After a dry night, the main thoroughfares in and around Lopburi are fairly passable – much of the flood water is now well on its way to Bangkok. Many of the secondary roads in the area are still pretty wet, though, and our chosen route out of town turns out to be a watery one. We spend the first part of our day pedaling in hill-climbing gears just to traverse the submerged streets.
All is fine and dandy, until… POTHOLE (note the height of my front wheel):
Nice recovery, though, if I do say so myself.
For comparison, here I am during my very first
water puddle crossing, over a year ago. I didn't really know how to ride a bike back then, and nearly fell over out of fear alone! I think I was dreading being the loathsome combination of wet and cold.
For the first time since we arrived in Thailand, the sun has come out to greet us. Honestly, we haven't minded its absence; it's hot enough here already, and the cloud cover has been most welcome. Now, the watery landscape around us, all canals, rivers, rice paddies, and flooded land, shimmers in the early afternoon light.
It is hot. Really hot. So steamy, in fact, that we re-assess our route, adding a five kilometer detour just so that we'll pass through a small town on the way to Saraburi. In this village, there is sure to be our new favorite beverage: iced coffee. Sure enough, after a quick tour of the town, we find a little stand, decorated with red and white with tin cans of Carnation-brand milk.
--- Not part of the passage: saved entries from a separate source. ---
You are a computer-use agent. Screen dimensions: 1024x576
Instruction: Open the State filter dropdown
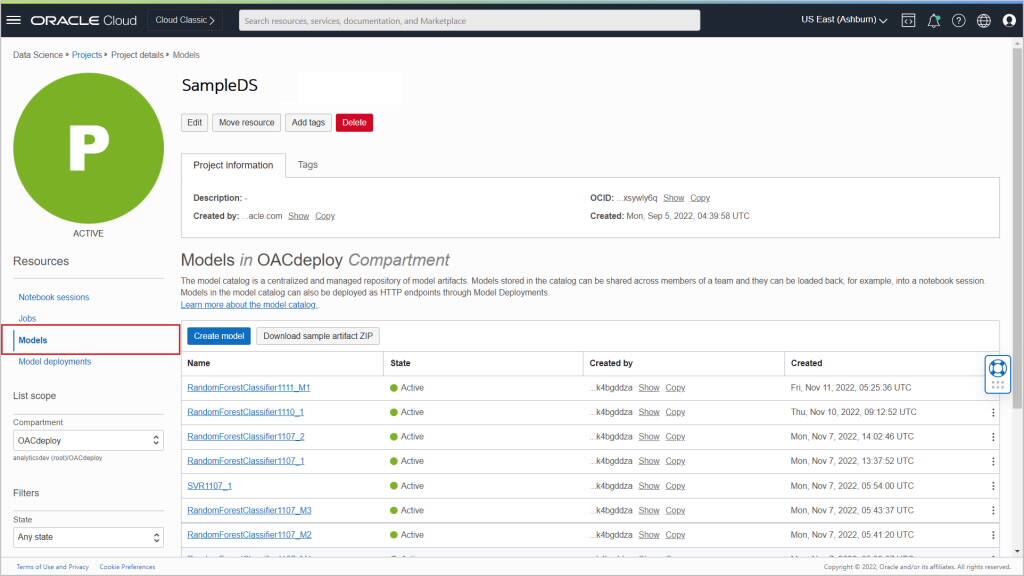tap(88, 537)
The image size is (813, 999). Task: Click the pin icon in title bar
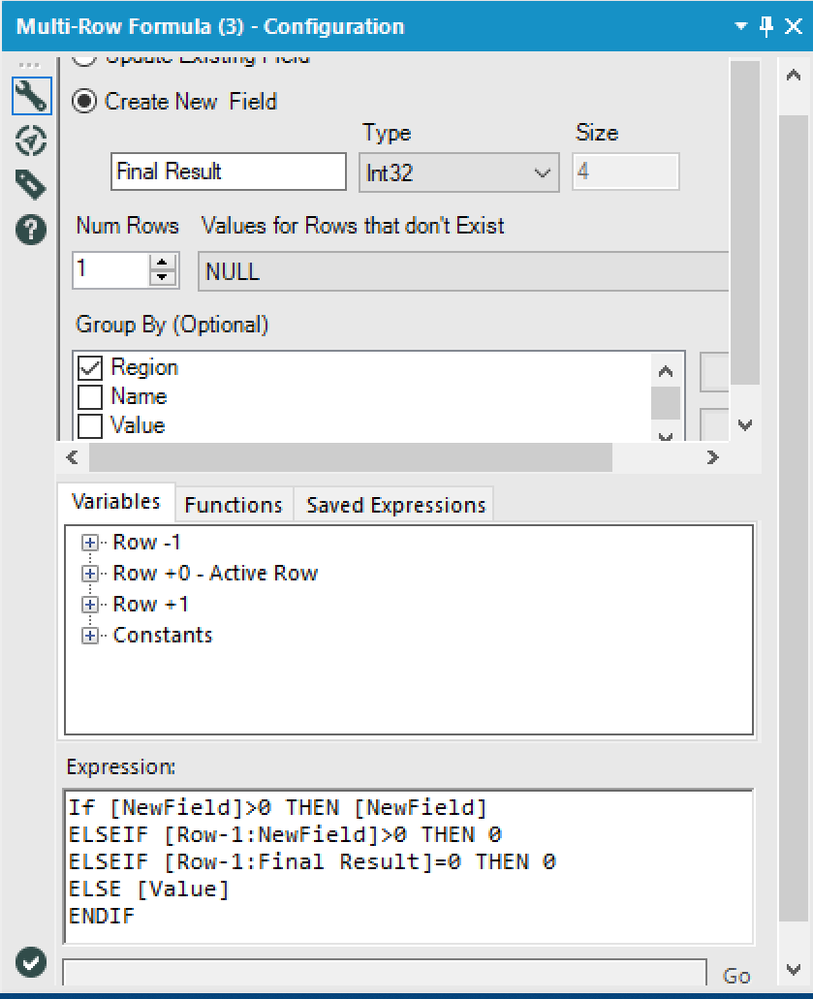tap(767, 27)
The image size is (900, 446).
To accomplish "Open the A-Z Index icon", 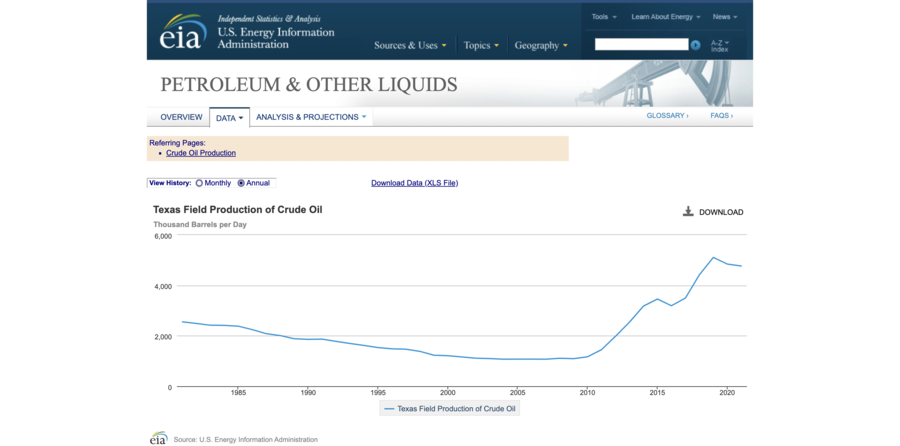I will (x=719, y=45).
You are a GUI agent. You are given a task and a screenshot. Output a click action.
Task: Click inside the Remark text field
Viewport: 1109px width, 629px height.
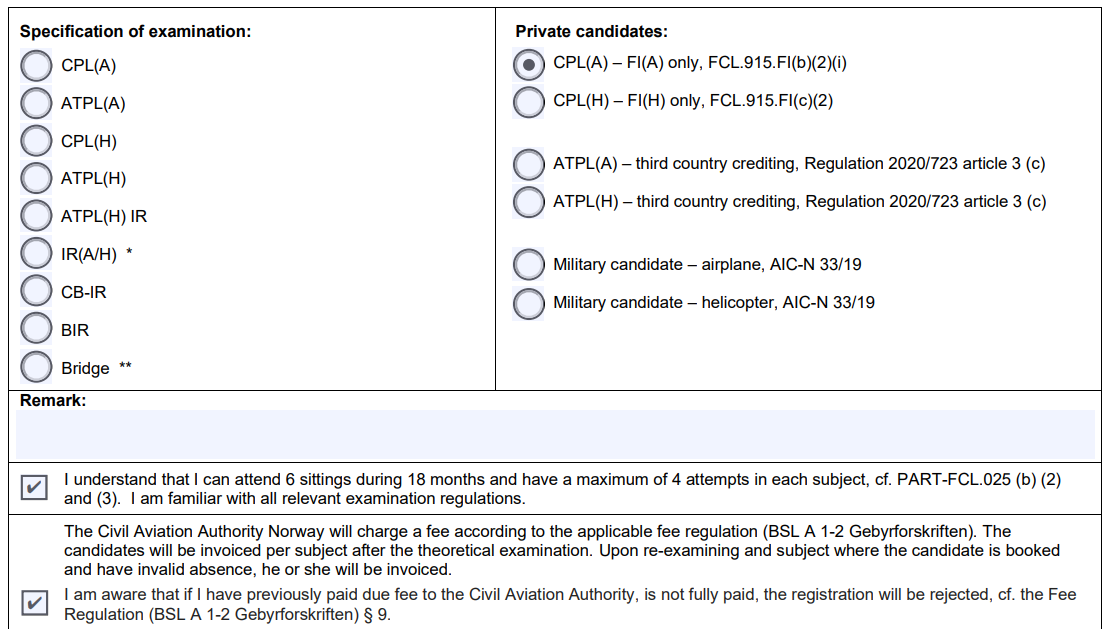(x=555, y=434)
We order up two tall kafe yĕn, waiting eagerly as the woman mixes them, stirring coffee and sweetened condensed milk together, then pouring the addictive concoction over ice. Heaven in a plastic cup. Sitting in the shade, sipping our sweet, milky coffee out of gigantic straws, crunching away on our crushed ice, we can't help but laugh about how easy Thailand is compared to Mongolia.
The rest of our afternoon passes enjoyably, as we spin our legs on flat, nicely paved roads. Huge, beautiful smiles come from nearly everyone we pass, along with waves and shouts of "hello!" and "Sawadeeee!" We watch fishermen casting their nets into a fast-flowing river, and a sleepy man rocking lazily in a hammock slung to a tree between rice paddies. He has cycled there, and his ancient bike is parked on the road in front of him.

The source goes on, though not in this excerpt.